The IRS Free File Alliance

Before I go into the options available, it’s important to provide some background information on the software companies that provide free e-file services for the IRS. In 1998, Congress actually banned tax returns in the Internal Revenue Service Restructuring and Reform Act but the tax preparation industry lobby pushed back, since banning tax returns would make the industry obsolete. So in 2001, the president established a task force “to improve government to government, government to business and government to citizen electronic capabilities.” Out of this, the IRS Free File Program started in 2003.

The IRS says that the objectives of the Free File Agreement are:

1. Provide greater access to free, online tax filing options with trusted partners only through IRS.gov

2. Make federal tax preparation and filing easier for and reduce burden on individual taxpayers, and

3. Continue to focus free governmental services for those least able to pay for tax preparation services

A common question I receive from international taxpayers is why the IRS doesn’t have their own in-house e-file program. This year, it changes. In December 2022, Congress provided an injection of much needed funding into the IRS through the Inflation Reduction Act of which $15 million was allocated for the IRS to implement its own direct file program. The IRS quickly put that funding to work to develop the in-house tech and the Direct File program will open as a pilot to a limited number of taxpayers for the 2024 tax filing year. Unfortunately, international taxpayers won’t be able to use Direct File this year, but one of my goals as the International Member of the Taxpayer Advocacy Panel is to request accessibility for international taxpayers to Direct File, sooner rather than later, to ease the burden of filing for us.

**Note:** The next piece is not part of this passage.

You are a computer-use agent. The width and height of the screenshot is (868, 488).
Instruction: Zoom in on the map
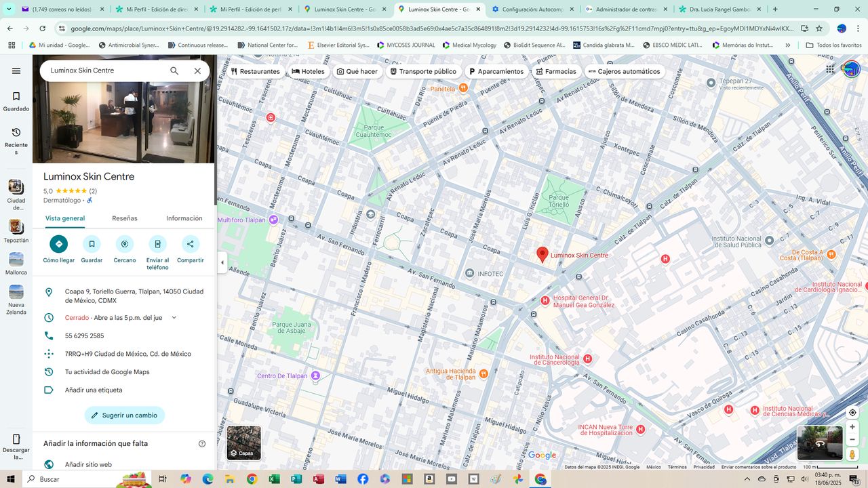click(x=852, y=427)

Even though Direct File is a great evolution of the IRS and something that most Americans abroad experience with paying tax in their country of residence, Direct File has been viewed as a threat by some of the largest companies in the tax preparation industry. In 2022, Intuit (maker of TurboTax) spent $2.82 million and H&R Block spent $2.3 million lobbying Congress to keep taxes complicated and to fight competition from the IRS creating its own e-file system. In 2021, Intuit (the company that makes TurboTax and the number 1 provider of e-file software in the country) came under fire from lawmakers for scamming billions from taxpayers for services that were supposed to be free. In a letter from Congress to Intuit, it said “Free File was supposed to cover 70% of American taxpayers, but as of 2018, only approximately 3% of taxpayers participated each year.” Shortly after, Intuit became the first tax preparation software company to withdraw from the Free File Alliance since it formed stating “limitations of the Free File program” as the reason for exiting. In May 2022, Intuit was ordered to pay $141 million to customers across the United States who were deceived by misleading promises of free tax-filing services.

Although Direct File is not available for international taxpayers yet, and the existing free e-file options aren’t ideal, there are options available and we have to work with what is currently offered which are the providers participating in the Free File Alliance.

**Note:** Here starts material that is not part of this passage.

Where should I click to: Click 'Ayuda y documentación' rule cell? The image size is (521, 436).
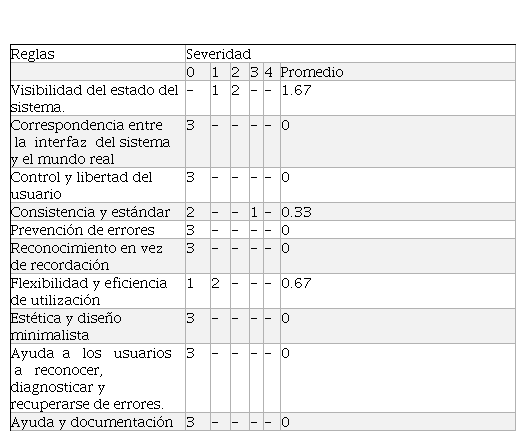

2024 IRS Free File Participants

For 2024, there are 8 tax preparation providers participating in IRS Free File which are:

1. OnLine Taxes (known as OLT)

2. FileYourTaxes.com

3. 1040.com

4. TaxAct

5. FreeTaxUSA

6. TaxSlayer

7. exTaxReturn

8. 1040NOW

It’s worth noting that not all of these providers offer free file to everyone, and most are not particularly friendly for international taxpayers. It’s clear that all of these software providers were built with stateside Americans in mind, and accommodations for international taxpayers (if acknowledged at all!) was built in as an afterthought. Each one has specific criteria where they will accept individuals based on their income, age, and if they’re active military. That said, many of these options can work and are free for Americans abroad, you just have to know which forms you need to file for your circumstances.

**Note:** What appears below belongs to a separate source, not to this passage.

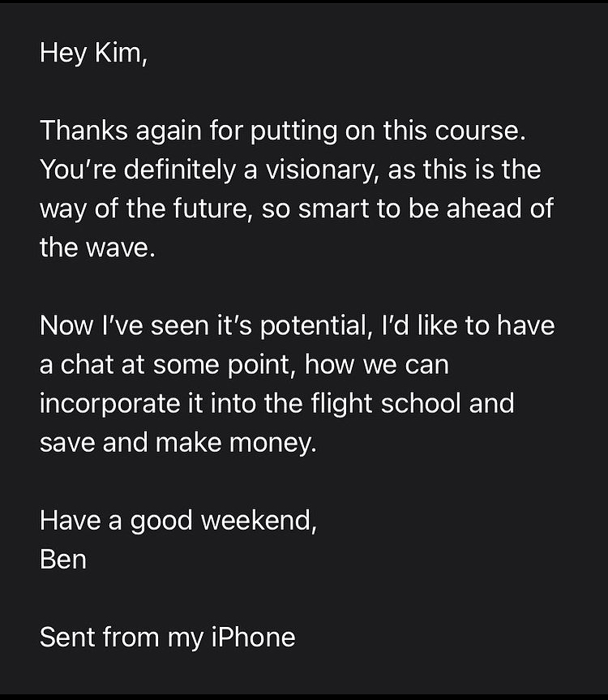Click the word 'money.' ending the second paragraph

coord(273,442)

I’ve done research on each one and their friendliness towards Americans abroad and rated them in detail below. It is worth nothing up front that all free file providers except 1040NOW & OLT require a US phone number to set up an account on their website, and none of them support filing the FBAR. Keep in mind that if you like one of these options but you’re struggling because it won’t accept your non-US address, you can file with a US address instead. The address you put is a correspondence address, you do not necessarily have to put your physical address for where you live, it just needs to be an address that the IRS can send you letters and you’ll receive them. In a survey, 30% of Americans abroad file with a US address, so if you decide to go down that route, you wouldn’t be alone.

In my role on the Taxpayer Advocacy Panel, I’ve reviewed issues that have included requesting the IRS to require Free File participant companies to not require a US phone number, not require a US address, and allow e-filing for married filing separately with a non-US spouse. In brief, the IRS rejected these suggestions saying it can’t dictate to Free File providers what it can or can’t provide in it’s technology. I personally find this frustrating, because a consequence of this action is that Americans abroad aren’t provided equivalent filing tools offered to stateside Americans. With a barrier like this, as well as many others, it therefore encourages non-compliance, the complete opposite of IRS goals. It is not the fault or the lack of trying that the compliance gap is the widest for Americans abroad out of all socioeconomic groups required to file a US tax return.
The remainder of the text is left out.